Lorsqu’on jette un caillou dans l’étang qui sommeille l’eau s’arrondit autour du choc, on voudrait qu’ainsi lancée l’occasion d’une remarque ouvrît de cercle en cercle dans l’esprit du lecteur un concert d’harmonies. »
Cercles d’onde, p. 10
En librairie le 16 juin 2023
ISBN : 979-10-97594-84-8
Format : 14 x 21 cm
Pagination : 240 pages
Prix : 21 €
Roger Judrin, discret par méthode, a laissé à sa mort quelques trésors dans son écritoire constituée comme un balcon au-dessus du monde. On délivre aujourd’hui l’un d’entre eux : mosaïque d’aphorismes portant sur Dieu, l’amour, les écrivains, l’histoire… Ces réflexions lapidaires jaillirent dans un mouvement poétique « à sauts et à gambades », selon les mots (Essais, III, 9) de Montaigne le patron. Après cinquante livres (et mille critiques, par exemple dans la Nouvelle revue française), Roger Judrin, en ses dernières années, à défaut de poursuivre ses promenades sur les allées sablonneuses d’une forêt proche, maintint son goût pour les chemins frayés dans l’intime de la pensée.

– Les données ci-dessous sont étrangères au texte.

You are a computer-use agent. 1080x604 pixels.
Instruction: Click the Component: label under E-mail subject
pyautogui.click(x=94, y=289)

Le présent livre est un relevé sismographique de sa réflexion rêveuse. Sans ordre apparent il invite à l’aventure de la spontanéité vers des lieux singuliers, où se réverbère une image cohérente de soi et naît le plaisir littéraire. « La phrase de mon père […] peut choquer dans sa pertinence crue » dit Claudie Judrin, Conservateur en chef honoraire des dessins de Rodin. Mais une cartographie s’organise, qui lie nos connaissances et nos questions en cercles concentriques, comme sont ceux que produit le caillou jeté à l’aplomb de la surface lisse de l’eau. « Lorsqu’on jette un caillou dans l’étang qui sommeille l’eau s’arrondit autour du choc ; on voudrait qu’ainsi lancée l’occasion d’une remarque ouvrît de cercle en cercle dans l’esprit du lecteur un concert d’harmonies. »

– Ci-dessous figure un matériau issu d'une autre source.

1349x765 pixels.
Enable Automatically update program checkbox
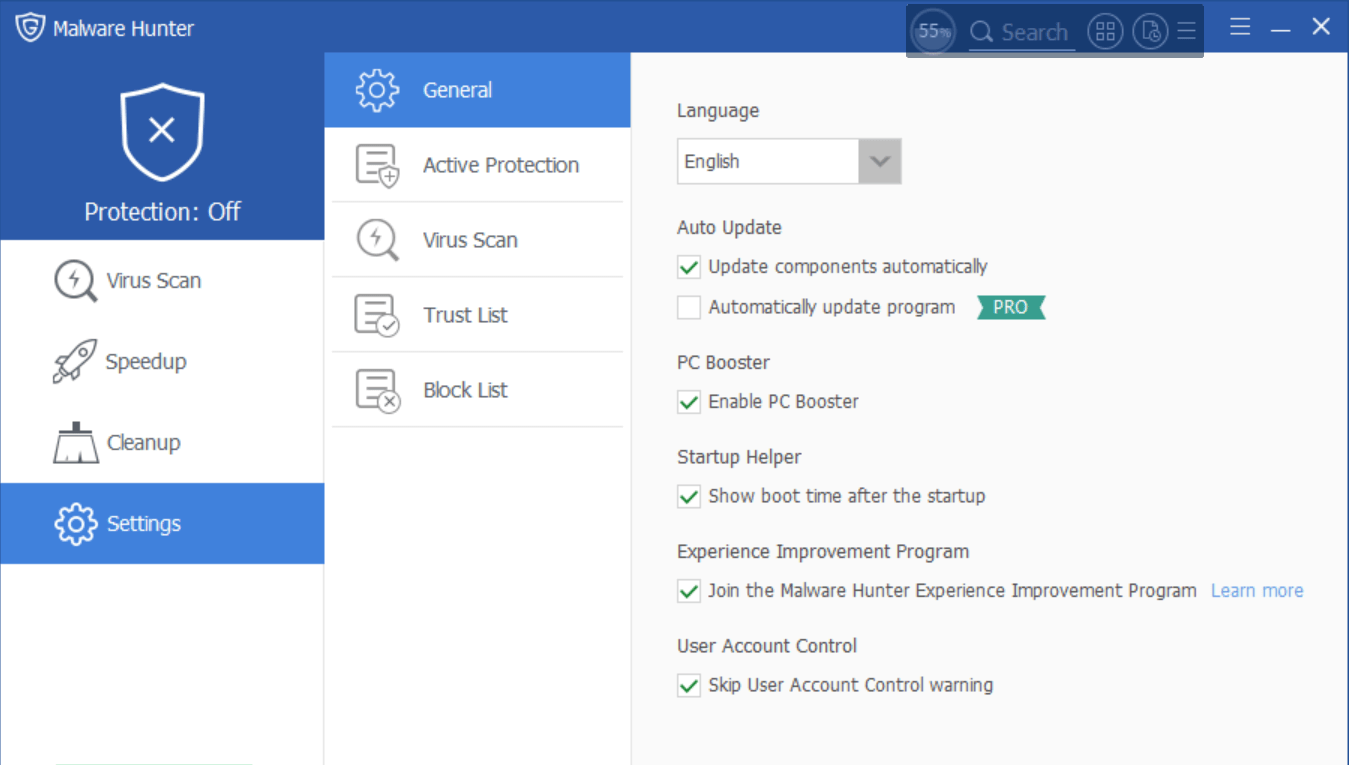pos(689,308)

Auteur d’une œuvre tissée patiemment au fil d’une vie qu’il qualifie ici de longue, Roger Judrin (1909-2000) a suivi les leçons d’Alain. En 1941 il s’installe à Compiègne, où il vécut jusqu’à sa mort et enseigna les Lettres classiques au lycée. En 1955, il publie aux éditions de Minuit Dépouille d’un serpent puis, chez Gallimard, Calligrammes, La Table ronde, des nouvelles, contes, essais, recueils d’aphorismes, correspondances, un Saint-Simon, des préfaces. L’Académie française lui décerna trois prix, celui de l’essai en 1971, le prix Henri-Mondor en 1980, et le prix d’Académie en 1987 pour l’ensemble de son œuvre.

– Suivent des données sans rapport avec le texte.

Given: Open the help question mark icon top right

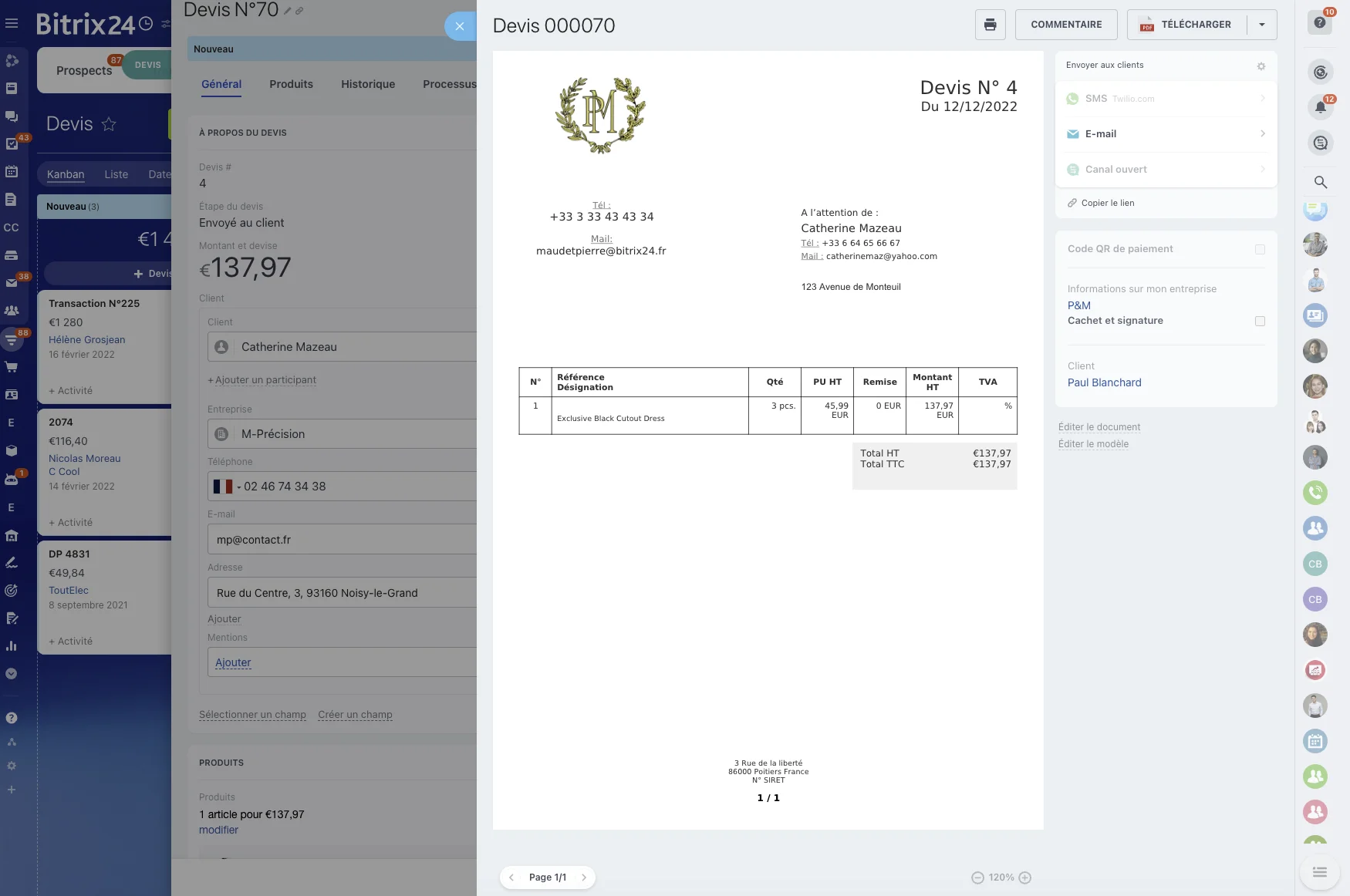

Ce livre posthume ne paraîtrait pas sans la détermination chaleureuse d’Alfred Eibel, écrivain viennois de Paris, éditeur inclassable, épris de l’intelligence du cinéma – son amitié avec Fritz Lang le résume –, connaisseur hors de pair des auteurs français du XXe siècle. Son travail, d’un ouvrage à l’autre, a visé à élargir les cercles d’onde de notre culture vivante.
Publié avec le concours de Jacques Message.